Thursday, 9 February 2017

HadISD v2.0.1.2016p

We have just released HadISD version 2.0.1.2016p.  All plots and files should be on the website.  Between the release of v2.0.0.2015p in September, there have been no updates to years in the past.  The ISD raw data were downloaded on 19th January 2017 and processed over the following days.  

The station selection was re-run, and so the station list has updated, with now 7877 stations present in this version.  There have also been some minor changes to the quality control tests (affecting wind measurements) outlined below.  A file indicating which stations are new to HadISD and which are no longer included compared to v2.0.0 is available.

As a result of requests from users, in this version we have passed the wind speed observations through the spike check, and also the wind direction observations through the repeated values (streak) check.

The threshold values used to activate flagging in the spike check are calculated from the properties of the data themselves, using the distribution of differences between one observation and the next.

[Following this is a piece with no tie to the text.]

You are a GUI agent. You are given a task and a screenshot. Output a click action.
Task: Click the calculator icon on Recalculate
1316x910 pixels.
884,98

For the streak check, although the parameters are calculated using the distribution of repeated values, these are only used to flag values if they are less than the defaults used in HadISD versions 1.0.x.  We ensure that no calm periods are assessed when applying the streak check.  The default values depend on the resolution of the wind direction and are in the table below (see Table 4 in Dunn et al, 2012 for more information).

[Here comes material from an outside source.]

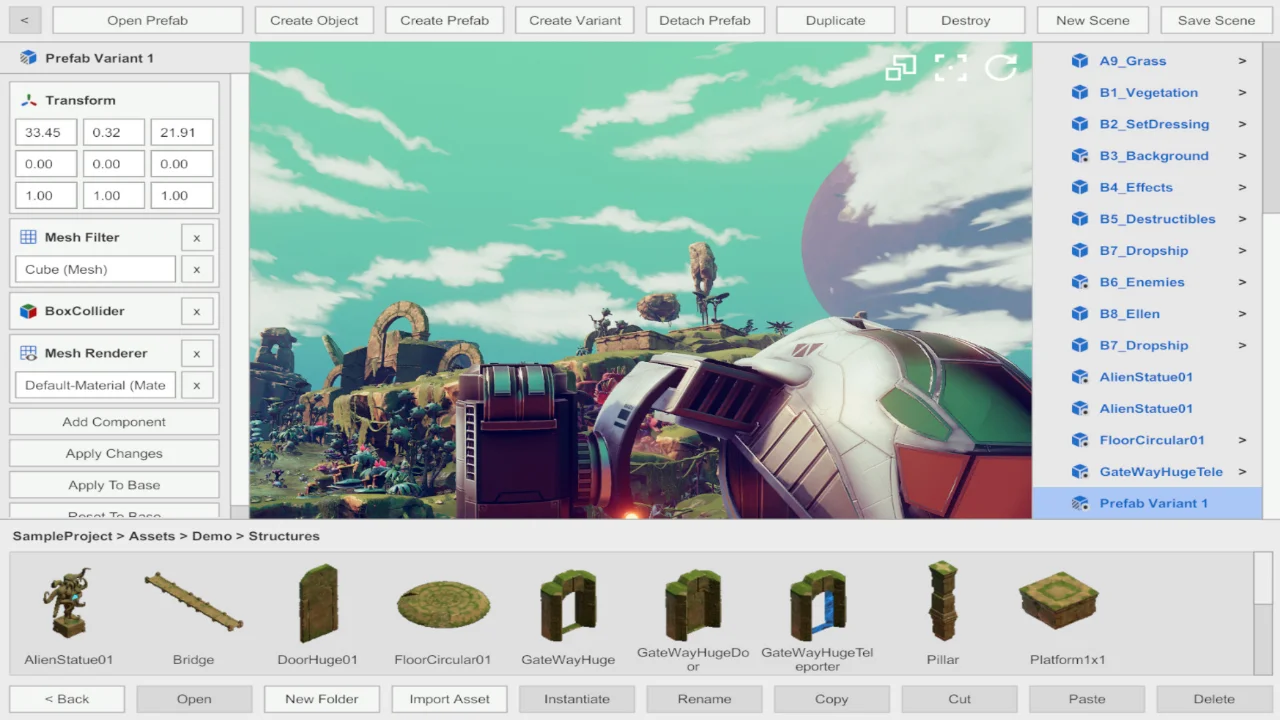Select the Bridge asset thumbnail

(x=193, y=602)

Wind Direction Streak Check
Resolution
(degrees)
Repeated Streak (h) Repeated Streak (d) Repeated Hours Repeated Days
90 120 28 28 10
45 96 28 28 10
22 72 21 21 7
10 48 14 14 7
1 24 7 14 5



However if you find something strange, do let us know using the contact details on the HadISD website.  Please note the stations which are known to have issues are documented on this blog and on the website.

The quality control code used in this version will be uploaded to the github repository in the coming days.

Friday, 16 September 2016

HadISD version 2.0.0.2015p

We submitted the HadISD version 2 paper to Climate of the Past in September 2015, with the dataset tentatively versioned as v2.0.0.2014p.  It went through the review process with a number of helpful comments being given by the two referees.  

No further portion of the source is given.